Trecho selecionado:
O clímax desse processo de "desmilitância" é o que Katz e Mair chamaram de partido cartel, também conhecido como partido de quadros ou partido eleitoral-profissional. 

Um cartel designa um acordo entre várias empresas semelhantes para evitar a concorrência mútua e regular os preços de produção e de venda. Para os autores do conceito, precisamente o que caracteriza este tipo de ação política é o objetivo é ocupar cargos públicos em todos os níveis do governo como base para se obter influência na tomada de decisão e no financiamento público. Os principais partidos formam uma classe política homogênea que impede a concorrência de novas formações, maximizando recursos e benefícios para os seus membros que acumulam o apoio do setor público, nem sempre apoio exclusivamente monetário. Este tipo de estrutura, afirmam os autores desta abordagem, promove o bipartidarismo.

Os políticos são políticos profissionais, muitos deles não conhecem o mundo dos negócios ou do mercado de trabalho. Os funcionários do partido são também profissionais e a organização central está recheada de diversos assessores de alto nível. Esta lógica de consultorias e conselhos é transferida para os governos e dirigentes responsáveis ​​pela contratação de vários assessores e experts, à custa da influência dos trabalhadores.

O modelo de sociedade não é mais discutido, não há diferenças ideológicas notáveis, embora a linguagem parlamentar e política continuem a ser muito mais radicais do que a prática. Tudo o que foi dito e o que é feito é pensado como show, como espetáculo. A preocupação com a imagem chega a obsessão enquanto as preocupações sobre o conteúdo se limitam a declarações vagas.

Tarefas escritas:
a) No trecho sobre o partido cartel, qual sistema partidário essa estrutura promove, segundo os autores da abordagem?
b) Relacione todas as denominações que o trecho sobre o partido cartel atribui ao clímax do processo de "desmilitância".

Dados de origem:
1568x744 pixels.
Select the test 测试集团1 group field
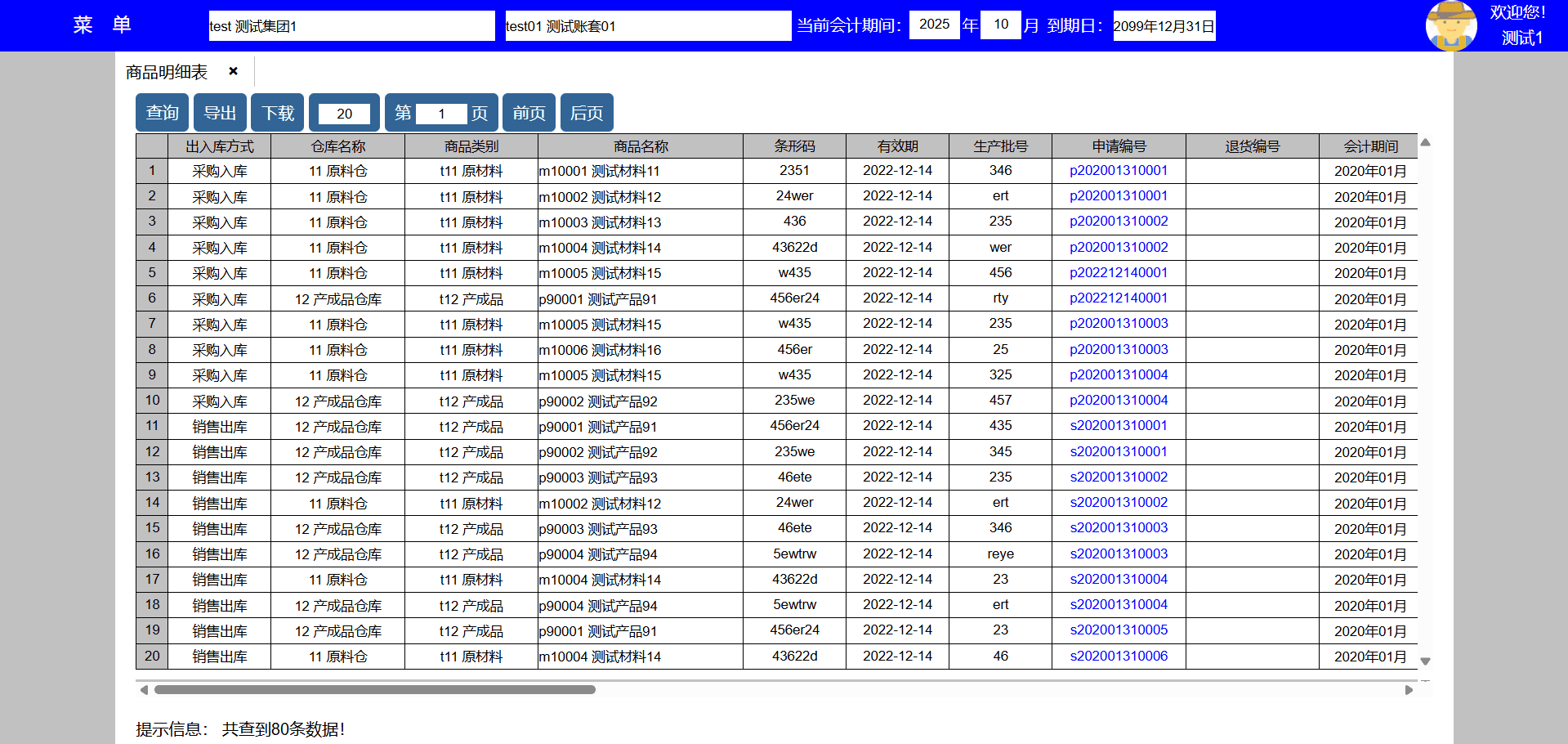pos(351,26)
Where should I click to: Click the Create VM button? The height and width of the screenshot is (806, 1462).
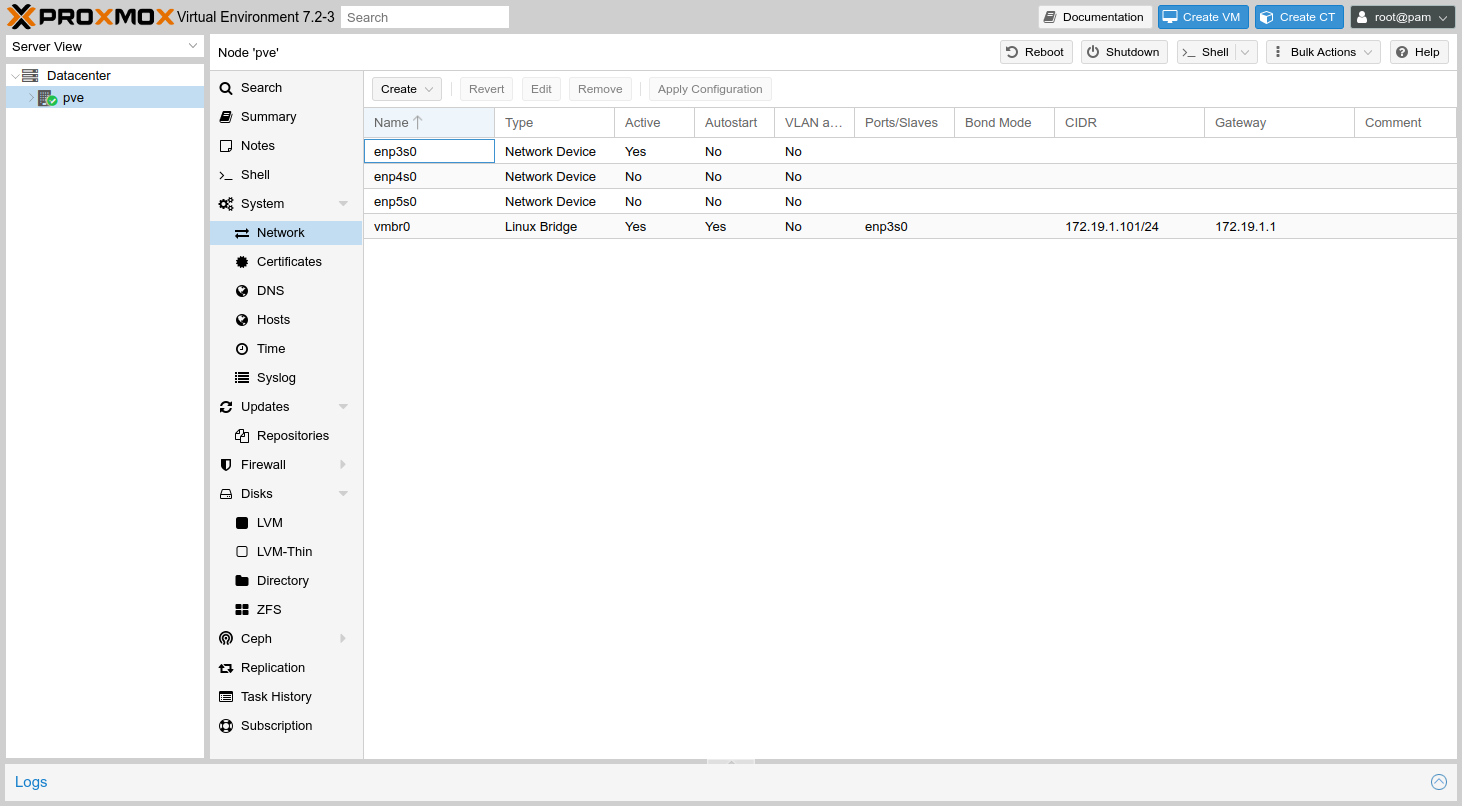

Lista de soluções:
a) O bipartidarismo.

b) Partido cartel, partido de quadros e partido eleitoral-profissional.